I have a k8s cluster with one master and one worker. Worker has GPUs, and I am able to schedule pods on it using GPUs.
I add the second worker, also with GPUs. Everything is properly installed on that second worker. When I try to schedule GPU busybox on that second worker I get status UnexpectedAdmissionError
.
With kubectl describe pod busybox
I see Warning UnexpectedAdmissionError 7m kubelet, wikiserver Update plugin resources failed due to requested number of devices unavailable for nvidia.com/gpu. Requested: 1, Available: 0, which is unexpected.
which is odd since with kubectl describe nodes second-worker
I see that both Capacity and Allocatable are nvidia.com/gpu: 1
I was able to successfully schedule GPU busybox on first worker. Also, I was able to schedule CPU busybox on both workers.

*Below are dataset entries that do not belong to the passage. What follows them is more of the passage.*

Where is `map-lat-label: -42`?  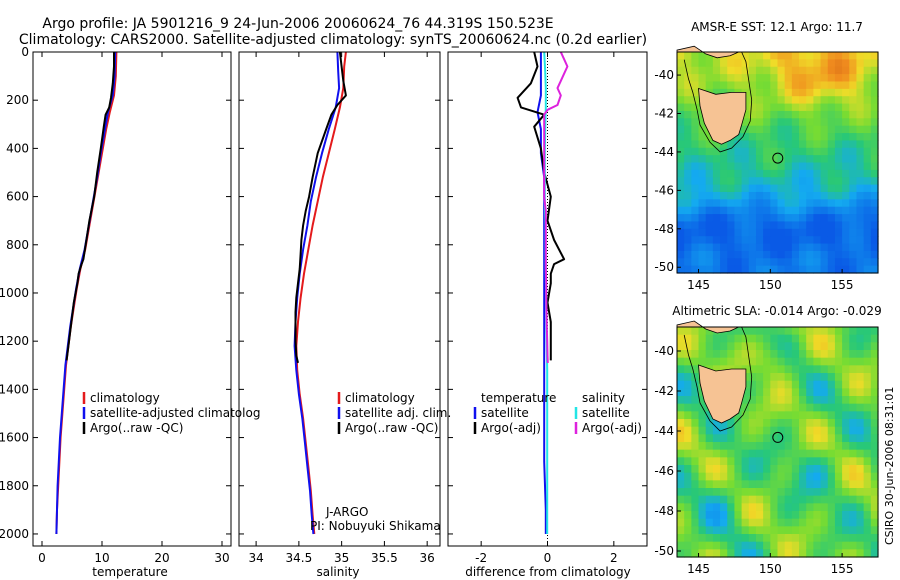
map-lat-label: -42 is located at coordinates (664, 391).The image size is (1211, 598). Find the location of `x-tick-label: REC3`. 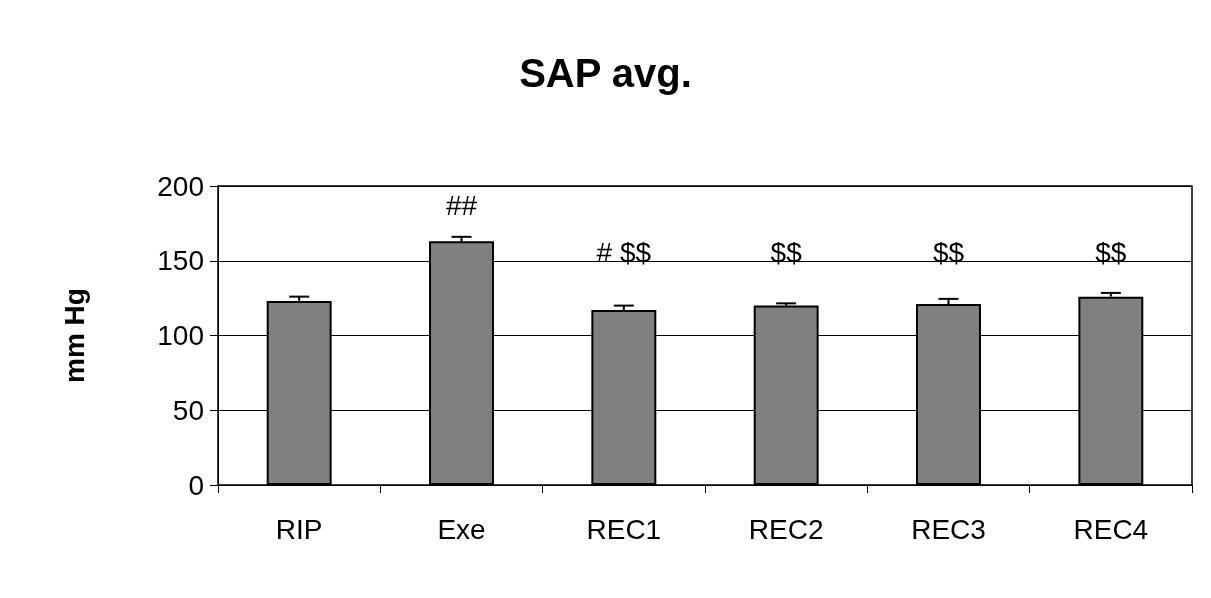

x-tick-label: REC3 is located at coordinates (948, 529). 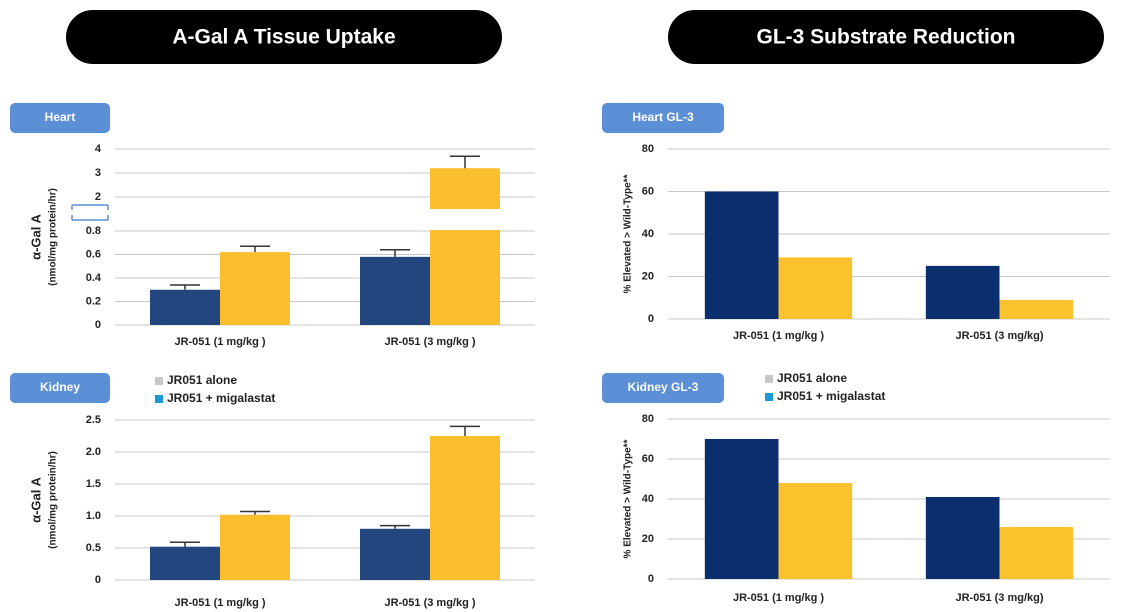 I want to click on y-tick-label: 3, so click(x=98, y=173).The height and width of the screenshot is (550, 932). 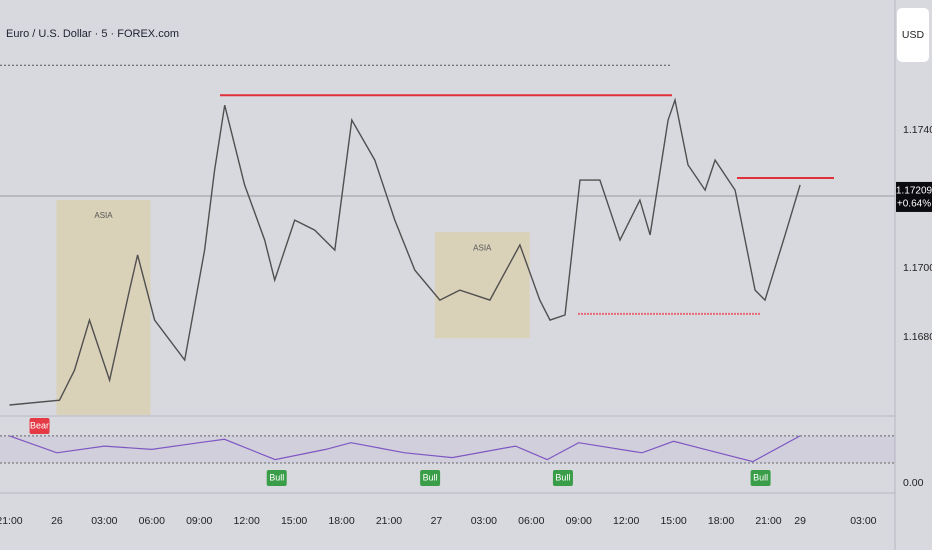 I want to click on rsi-line, so click(x=405, y=449).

This is yaml conf for GPU busybox:
apiVersion: v1
kind: Pod
metadata:
name: busybox
namespace: default
spec:
containers:
- image: busybox
command:
- sleep
- "3600"
imagePullPolicy: IfNotPresent
name: busybox
resources:
limits:
nvidia.com/gpu: 1
restartPolicy: Always
nodeName: secondworker
The second worker (and first worker and the master) is configured as described by nvidia-device-plugin.